### ABOUT THIS EXERCISE
Transcribe the part of the article on jihadists banned from traveling to Syria that opens with the words containing "Alison Saunders said" and closes with "and Syria-related terrorism.".

### EXERCISE TEXT
Jihadists banned from travelling to Syria more likely to attack the UK and Western countries
Extremists who are unable to reach the Middle East to fight for Islamic State may carry out attacks in the UK instead, the Director of Public Prosecutions has warned.
Alison Saunders said that the type of the prosecutions are changing as it emerged there have been more than 100 convictions in the UK for Iraq and Syria-related terrorism.
Of the 109 people convicted of terrorism offences related to Iraq or Syria 85 per cent had never set foot in either of the countries, it emerged.
Ms Saunders said the authorities needed to be “very aware” of the risk posed by people who were unable to reach Syria but instead focused on actions in Britain, either plotting attacks or radicalising others.
She told the BBC, who compiled the figures: “We need to be acutely aware that if people can’t go to Syria – and we have certainly seen this in some of the cases we have prosecuted – they may plan an attack here instead or they may try to radicalise other people to attack.”
Her warnings comes after Islamic State of Iraq and the Levant (Isil) called for those who could not join them in the battlefield to launch attacks in Britain.
“Muslim brothers in Europe who can’t reach the Islamic State lands, attack them in their homes, their markets, their roads and their forums,” the jihadist group said in a message entitled Where are the lions of war? and published on YouTube at the beginning of Ramadan last month.
The analysis of convictions in the UK shows the youngest offender was a then 14-year-old from Blackburn, Lancashire, who was convicted in 2015 after taking on the role of “organiser and adviser” to an alleged Australian jihadist in a plan to murder police officers in Melbourne on Anzac Day.
Those convicted come from a wide cross-section of society and include former prisoners, a hospital director and the son of a police officer.

### DATA EXTRACT
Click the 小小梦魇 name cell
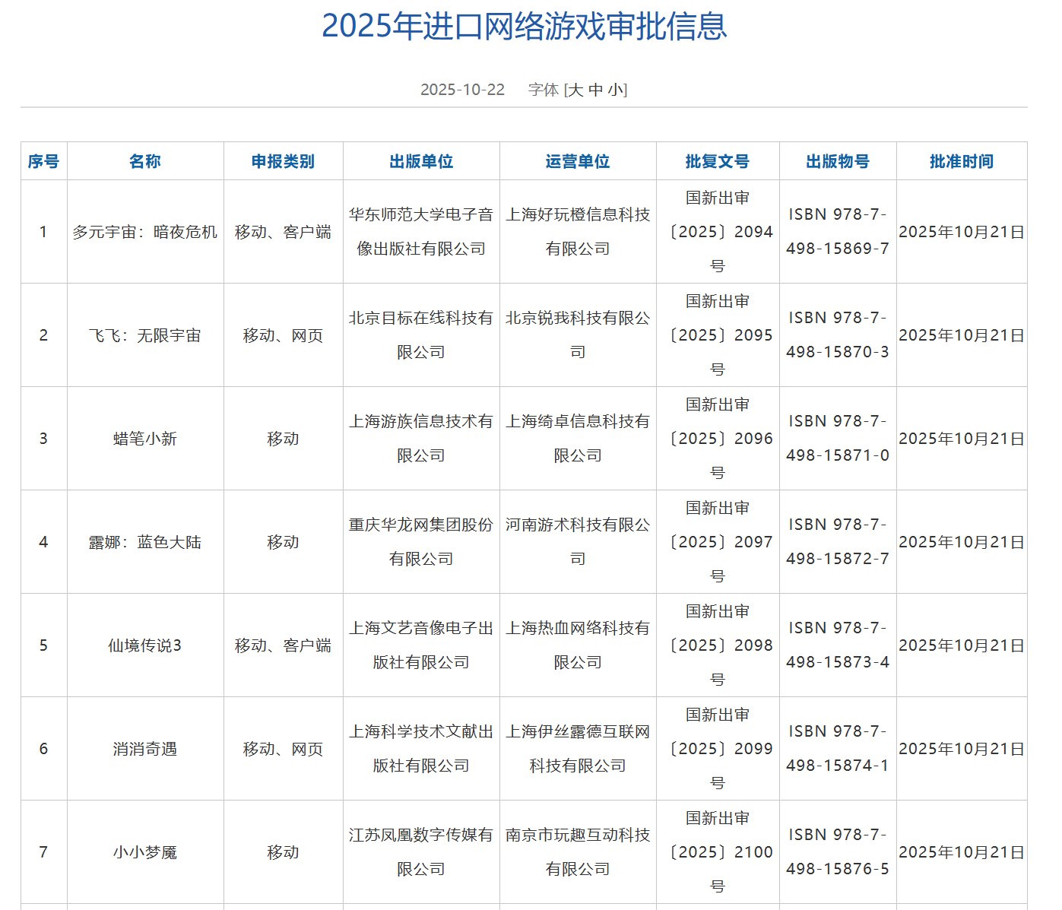 145,852
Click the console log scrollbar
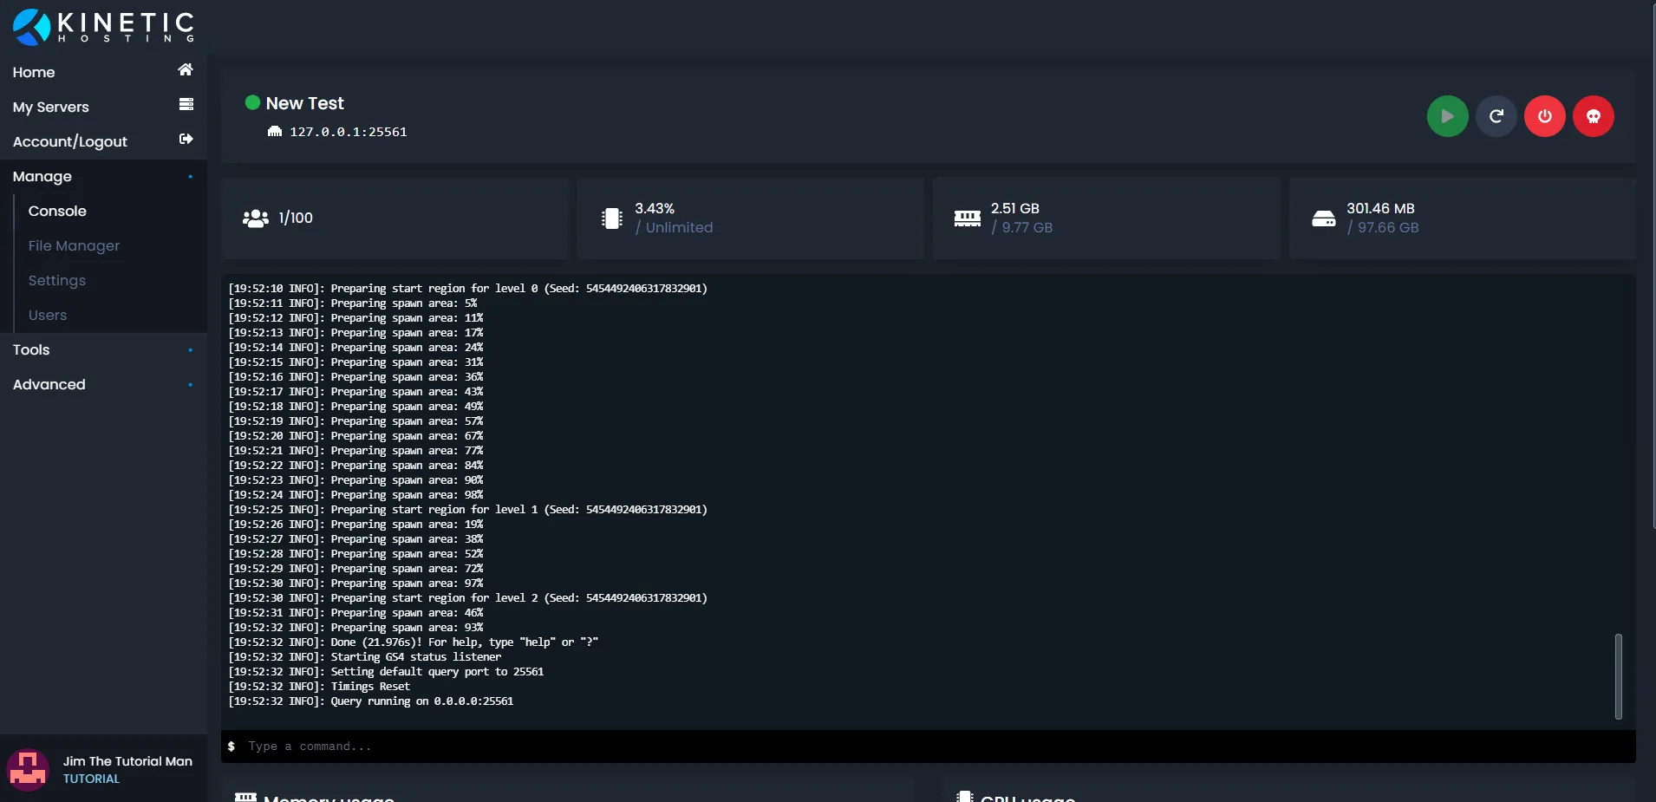 tap(1618, 676)
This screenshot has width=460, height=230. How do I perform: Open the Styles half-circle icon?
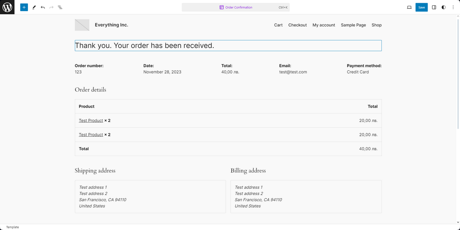444,7

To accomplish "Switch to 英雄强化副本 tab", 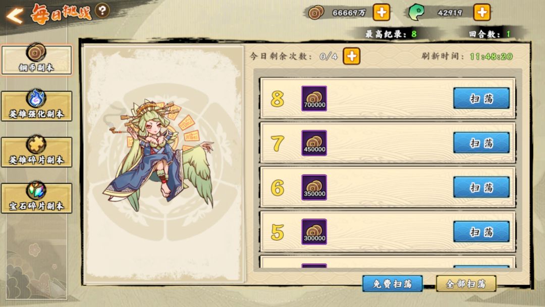I will [36, 106].
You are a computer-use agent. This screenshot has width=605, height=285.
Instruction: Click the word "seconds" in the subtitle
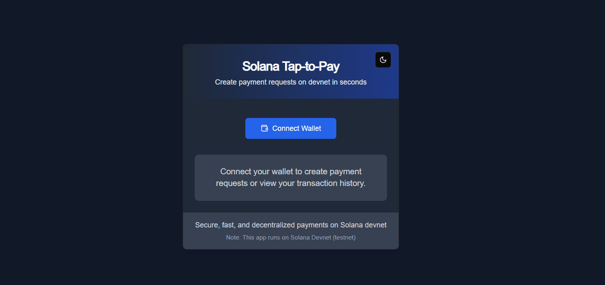coord(353,82)
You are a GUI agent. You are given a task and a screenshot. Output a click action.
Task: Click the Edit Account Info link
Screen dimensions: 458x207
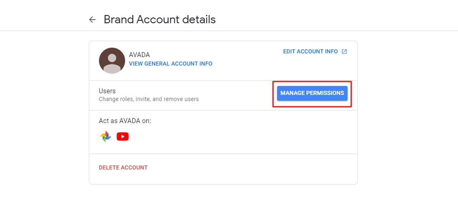(310, 52)
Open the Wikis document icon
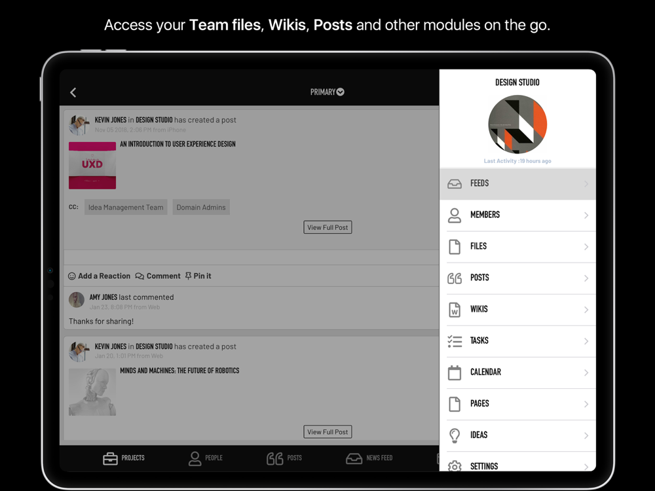This screenshot has width=655, height=491. [455, 310]
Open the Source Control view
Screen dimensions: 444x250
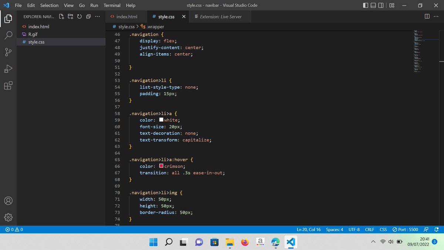[x=8, y=52]

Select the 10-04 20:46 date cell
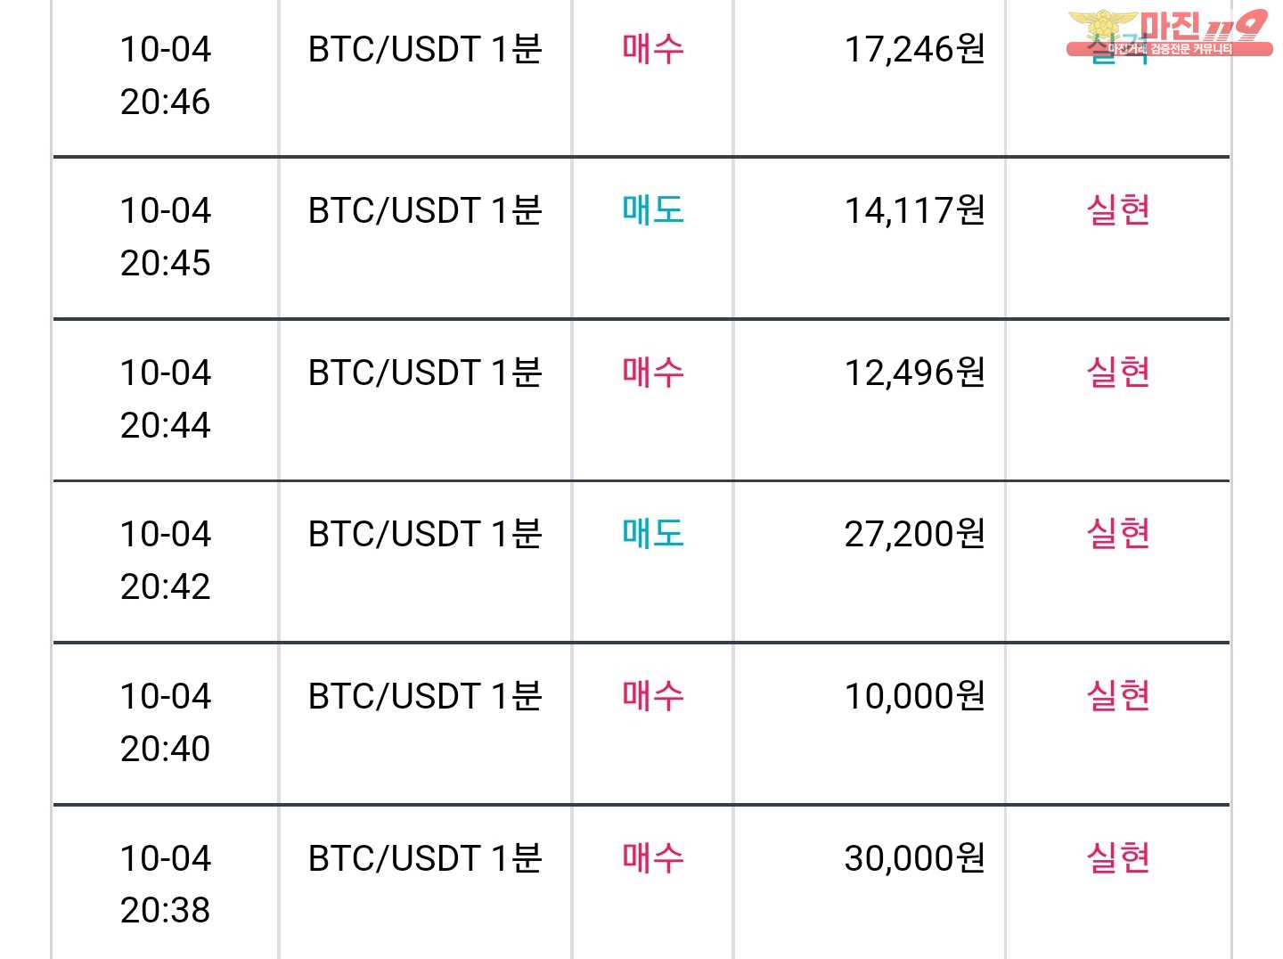(x=166, y=76)
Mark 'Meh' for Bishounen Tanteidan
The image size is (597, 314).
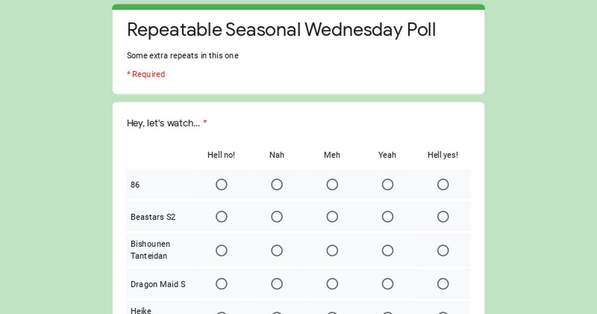pyautogui.click(x=332, y=250)
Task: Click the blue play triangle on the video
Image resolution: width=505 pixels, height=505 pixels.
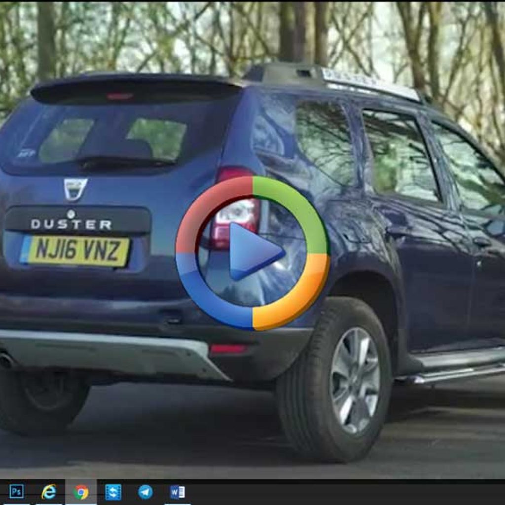Action: [x=255, y=252]
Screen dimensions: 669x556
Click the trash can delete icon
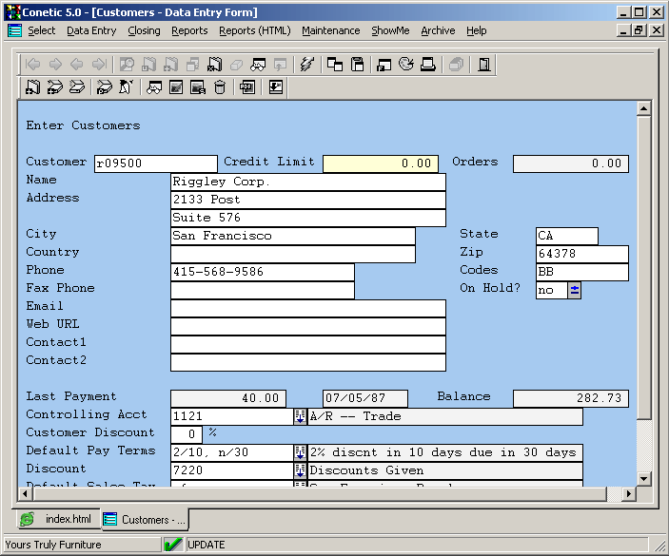[220, 87]
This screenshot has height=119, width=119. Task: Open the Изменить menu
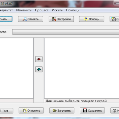pyautogui.click(x=24, y=10)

### SOLVED PROBLEM
Alison Saunders said that the type of the prosecutions are changing as it emerged there have been more than 100 convictions in the UK for Iraq and Syria-related terrorism.